▶ _Data records_
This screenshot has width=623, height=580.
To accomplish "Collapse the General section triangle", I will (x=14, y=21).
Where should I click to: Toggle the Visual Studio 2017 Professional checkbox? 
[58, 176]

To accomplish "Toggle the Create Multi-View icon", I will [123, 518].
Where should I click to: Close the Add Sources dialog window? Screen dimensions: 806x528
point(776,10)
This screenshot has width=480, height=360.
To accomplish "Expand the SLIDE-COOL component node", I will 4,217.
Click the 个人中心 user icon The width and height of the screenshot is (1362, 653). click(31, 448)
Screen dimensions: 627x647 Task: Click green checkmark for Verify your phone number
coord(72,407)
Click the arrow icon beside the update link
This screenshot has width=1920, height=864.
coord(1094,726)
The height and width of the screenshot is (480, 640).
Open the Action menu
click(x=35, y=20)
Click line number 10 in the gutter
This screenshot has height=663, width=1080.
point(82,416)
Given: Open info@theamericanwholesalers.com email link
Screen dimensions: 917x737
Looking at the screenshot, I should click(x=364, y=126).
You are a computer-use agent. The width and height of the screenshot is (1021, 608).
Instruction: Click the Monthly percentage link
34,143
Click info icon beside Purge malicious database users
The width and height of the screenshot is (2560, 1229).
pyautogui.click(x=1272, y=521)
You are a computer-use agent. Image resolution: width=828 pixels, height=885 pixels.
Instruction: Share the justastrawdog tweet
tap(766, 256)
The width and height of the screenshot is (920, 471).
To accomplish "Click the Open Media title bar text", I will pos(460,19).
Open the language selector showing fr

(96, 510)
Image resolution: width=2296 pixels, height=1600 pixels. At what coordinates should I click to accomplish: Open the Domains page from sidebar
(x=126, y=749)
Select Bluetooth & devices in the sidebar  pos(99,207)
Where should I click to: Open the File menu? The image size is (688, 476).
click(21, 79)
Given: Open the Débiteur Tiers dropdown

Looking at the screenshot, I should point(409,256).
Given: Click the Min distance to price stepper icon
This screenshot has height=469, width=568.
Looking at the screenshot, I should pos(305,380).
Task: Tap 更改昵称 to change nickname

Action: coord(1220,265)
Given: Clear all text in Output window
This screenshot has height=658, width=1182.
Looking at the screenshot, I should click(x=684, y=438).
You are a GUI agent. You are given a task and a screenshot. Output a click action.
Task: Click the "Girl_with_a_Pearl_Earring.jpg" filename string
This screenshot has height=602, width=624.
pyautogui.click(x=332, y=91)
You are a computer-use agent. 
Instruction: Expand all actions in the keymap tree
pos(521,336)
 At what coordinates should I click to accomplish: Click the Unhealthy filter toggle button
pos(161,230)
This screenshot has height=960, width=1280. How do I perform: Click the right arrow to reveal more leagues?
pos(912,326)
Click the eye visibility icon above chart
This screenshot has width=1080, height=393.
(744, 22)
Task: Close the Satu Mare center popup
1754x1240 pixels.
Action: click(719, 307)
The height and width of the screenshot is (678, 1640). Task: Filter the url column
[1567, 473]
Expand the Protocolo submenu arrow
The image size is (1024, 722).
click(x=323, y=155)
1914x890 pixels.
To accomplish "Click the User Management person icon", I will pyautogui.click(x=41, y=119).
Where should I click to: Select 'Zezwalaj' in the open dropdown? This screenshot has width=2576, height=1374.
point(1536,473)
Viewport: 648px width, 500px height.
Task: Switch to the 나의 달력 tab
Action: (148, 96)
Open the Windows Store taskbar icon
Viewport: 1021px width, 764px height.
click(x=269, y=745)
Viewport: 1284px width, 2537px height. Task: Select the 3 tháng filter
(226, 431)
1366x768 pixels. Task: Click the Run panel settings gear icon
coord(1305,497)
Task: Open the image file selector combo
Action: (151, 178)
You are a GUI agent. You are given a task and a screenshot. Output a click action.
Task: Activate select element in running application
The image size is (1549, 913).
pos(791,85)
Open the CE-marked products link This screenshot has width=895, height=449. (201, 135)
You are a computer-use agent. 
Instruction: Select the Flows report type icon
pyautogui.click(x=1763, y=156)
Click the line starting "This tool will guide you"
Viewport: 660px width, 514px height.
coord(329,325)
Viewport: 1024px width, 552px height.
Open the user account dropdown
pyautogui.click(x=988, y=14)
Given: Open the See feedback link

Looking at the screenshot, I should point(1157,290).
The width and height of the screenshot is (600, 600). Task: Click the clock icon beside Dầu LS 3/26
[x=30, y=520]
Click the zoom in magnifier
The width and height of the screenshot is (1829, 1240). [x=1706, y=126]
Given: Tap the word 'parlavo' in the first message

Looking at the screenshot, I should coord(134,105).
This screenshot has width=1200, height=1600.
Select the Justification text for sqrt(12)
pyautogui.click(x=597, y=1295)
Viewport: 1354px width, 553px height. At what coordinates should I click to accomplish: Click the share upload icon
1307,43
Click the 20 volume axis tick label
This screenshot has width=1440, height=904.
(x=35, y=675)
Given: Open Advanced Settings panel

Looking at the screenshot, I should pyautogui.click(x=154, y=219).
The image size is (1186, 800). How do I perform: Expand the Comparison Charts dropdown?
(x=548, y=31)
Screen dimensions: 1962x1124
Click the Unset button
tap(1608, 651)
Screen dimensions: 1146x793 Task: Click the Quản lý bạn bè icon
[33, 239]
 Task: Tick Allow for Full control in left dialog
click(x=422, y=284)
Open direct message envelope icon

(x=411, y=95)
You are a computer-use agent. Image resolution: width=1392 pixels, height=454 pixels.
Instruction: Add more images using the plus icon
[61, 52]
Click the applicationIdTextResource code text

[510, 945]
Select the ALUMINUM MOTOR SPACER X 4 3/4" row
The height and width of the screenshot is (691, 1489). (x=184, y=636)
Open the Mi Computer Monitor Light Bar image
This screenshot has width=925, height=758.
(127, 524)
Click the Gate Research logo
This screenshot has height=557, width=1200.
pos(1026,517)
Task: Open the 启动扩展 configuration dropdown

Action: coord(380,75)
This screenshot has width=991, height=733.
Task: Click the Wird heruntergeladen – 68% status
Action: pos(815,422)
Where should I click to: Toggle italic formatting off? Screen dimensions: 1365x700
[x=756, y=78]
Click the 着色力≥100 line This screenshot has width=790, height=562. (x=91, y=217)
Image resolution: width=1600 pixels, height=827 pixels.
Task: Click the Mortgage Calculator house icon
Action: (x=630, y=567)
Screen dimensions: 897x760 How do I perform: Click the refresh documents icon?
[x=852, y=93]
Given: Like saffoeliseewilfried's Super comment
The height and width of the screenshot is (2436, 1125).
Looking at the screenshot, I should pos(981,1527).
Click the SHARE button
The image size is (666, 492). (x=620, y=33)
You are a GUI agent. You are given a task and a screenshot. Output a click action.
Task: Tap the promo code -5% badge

▶ _The task_
Copy all the rows above verbatim.

▶ _Finished task_
This screenshot has width=623, height=580.
To accomplish "Collapse the General section triangle", I will (x=14, y=21).
Where should I click to: Toggle the Visual Studio 2017 Professional checkbox? 
[58, 176]

To accomplish "Toggle the Create Multi-View icon", I will [123, 518].
Where should I click to: Close the Add Sources dialog window? Screen dimensions: 806x528
point(776,10)
This screenshot has width=480, height=360.
To accomplish "Expand the SLIDE-COOL component node", I will 4,217.
Click the 个人中心 user icon The width and height of the screenshot is (1362, 653). click(31, 448)
Screen dimensions: 627x647 Task: Click green checkmark for Verify your phone number
coord(72,407)
Click the arrow icon beside the update link
This screenshot has width=1920, height=864.
coord(1094,726)
The height and width of the screenshot is (480, 640).
Open the Action menu
click(x=35, y=20)
Click line number 10 in the gutter
This screenshot has height=663, width=1080.
point(82,416)
Given: Open info@theamericanwholesalers.com email link
Screen dimensions: 917x737
Looking at the screenshot, I should click(x=364, y=126).
You are a computer-use agent. The width and height of the screenshot is (1021, 608).
Instruction: Click the Monthly percentage link
34,143
Click info icon beside Purge malicious database users
The width and height of the screenshot is (2560, 1229).
pyautogui.click(x=1272, y=521)
You are a computer-use agent. Image resolution: width=828 pixels, height=885 pixels.
Instruction: Share the justastrawdog tweet
tap(766, 256)
The width and height of the screenshot is (920, 471).
To accomplish "Click the Open Media title bar text", I will pos(460,19).
Open the language selector showing fr

(96, 510)
Image resolution: width=2296 pixels, height=1600 pixels. At what coordinates should I click to accomplish: Open the Domains page from sidebar
(x=126, y=749)
Select Bluetooth & devices in the sidebar  pos(99,207)
Where should I click to: Open the File menu? The image size is (688, 476).
click(21, 79)
Given: Open the Débiteur Tiers dropdown

Looking at the screenshot, I should point(409,256).
Given: Click the Min distance to price stepper icon
This screenshot has height=469, width=568.
Looking at the screenshot, I should pos(305,380).
Task: Tap 更改昵称 to change nickname

Action: coord(1220,265)
Given: Clear all text in Output window
This screenshot has height=658, width=1182.
Looking at the screenshot, I should click(x=684, y=438).
You are a GUI agent. You are given a task and a screenshot. Output a click action.
Task: Click the "Girl_with_a_Pearl_Earring.jpg" filename string
This screenshot has height=602, width=624.
pyautogui.click(x=332, y=91)
You are a computer-use agent. 
Instruction: Expand all actions in the keymap tree
pos(521,336)
 At what coordinates should I click to accomplish: Click the Unhealthy filter toggle button
pos(161,230)
This screenshot has height=960, width=1280. How do I perform: Click the right arrow to reveal more leagues?
pos(912,326)
Click the eye visibility icon above chart
This screenshot has width=1080, height=393.
(744, 22)
Task: Close the Satu Mare center popup
1754x1240 pixels.
Action: click(719, 307)
The height and width of the screenshot is (678, 1640). Task: Filter the url column
[1567, 473]
Expand the Protocolo submenu arrow
The image size is (1024, 722).
click(x=323, y=155)
1914x890 pixels.
To accomplish "Click the User Management person icon", I will pyautogui.click(x=41, y=119).
Where should I click to: Select 'Zezwalaj' in the open dropdown? This screenshot has width=2576, height=1374.
point(1536,473)
Viewport: 648px width, 500px height.
Task: Switch to the 나의 달력 tab
Action: (148, 96)
Open the Windows Store taskbar icon
Viewport: 1021px width, 764px height.
click(x=269, y=745)
Viewport: 1284px width, 2537px height. Task: Select the 3 tháng filter
(226, 431)
1366x768 pixels. Task: Click the Run panel settings gear icon
coord(1305,497)
Task: Open the image file selector combo
Action: (151, 178)
You are a GUI agent. You are given a task and a screenshot. Output a click action.
Task: Activate select element in running application
The image size is (1549, 913).
pos(791,85)
Open the CE-marked products link This screenshot has width=895, height=449. (201, 135)
You are a computer-use agent. 
Instruction: Select the Flows report type icon
pyautogui.click(x=1763, y=156)
Click the line starting "This tool will guide you"
Viewport: 660px width, 514px height.
coord(329,325)
Viewport: 1024px width, 552px height.
Open the user account dropdown
pyautogui.click(x=988, y=14)
Given: Open the See feedback link

Looking at the screenshot, I should point(1157,290).
The width and height of the screenshot is (600, 600). Task: Click the clock icon beside Dầu LS 3/26
[x=30, y=520]
Click the zoom in magnifier
The width and height of the screenshot is (1829, 1240). [x=1706, y=126]
Given: Tap the word 'parlavo' in the first message

Looking at the screenshot, I should coord(134,105).
This screenshot has width=1200, height=1600.
Select the Justification text for sqrt(12)
pyautogui.click(x=597, y=1295)
Viewport: 1354px width, 553px height. At what coordinates should I click to accomplish: Click the share upload icon
1307,43
Click the 20 volume axis tick label
This screenshot has width=1440, height=904.
(x=35, y=675)
Given: Open Advanced Settings panel

Looking at the screenshot, I should pyautogui.click(x=154, y=219).
The image size is (1186, 800). How do I perform: Expand the Comparison Charts dropdown?
(x=548, y=31)
Screen dimensions: 1962x1124
Click the Unset button
tap(1608, 651)
Screen dimensions: 1146x793 Task: Click the Quản lý bạn bè icon
[33, 239]
 Task: Tick Allow for Full control in left dialog
click(x=422, y=284)
Open direct message envelope icon

(x=411, y=95)
You are a computer-use agent. Image resolution: width=1392 pixels, height=454 pixels.
Instruction: Add more images using the plus icon
[61, 52]
Click the applicationIdTextResource code text

[510, 945]
Select the ALUMINUM MOTOR SPACER X 4 3/4" row
The height and width of the screenshot is (691, 1489). (x=184, y=636)
Open the Mi Computer Monitor Light Bar image
This screenshot has width=925, height=758.
(127, 524)
Click the Gate Research logo
This screenshot has height=557, width=1200.
pos(1026,517)
Task: Open the 启动扩展 configuration dropdown

Action: coord(380,75)
This screenshot has width=991, height=733.
Task: Click the Wird heruntergeladen – 68% status
Action: pos(815,422)
Where should I click to: Toggle italic formatting off? Screen dimensions: 1365x700
[x=756, y=78]
Click the 着色力≥100 line This screenshot has width=790, height=562. (x=91, y=217)
Image resolution: width=1600 pixels, height=827 pixels.
Task: Click the Mortgage Calculator house icon
Action: (x=630, y=567)
Screen dimensions: 897x760 How do I perform: Click the refresh documents icon?
[x=852, y=93]
Given: Like saffoeliseewilfried's Super comment
The height and width of the screenshot is (2436, 1125).
Looking at the screenshot, I should pos(981,1527).
Click the SHARE button
The image size is (666, 492). (x=620, y=33)
You are a GUI agent. You are given a task and a screenshot. Output a click action.
Task: Tap the promo code -5% badge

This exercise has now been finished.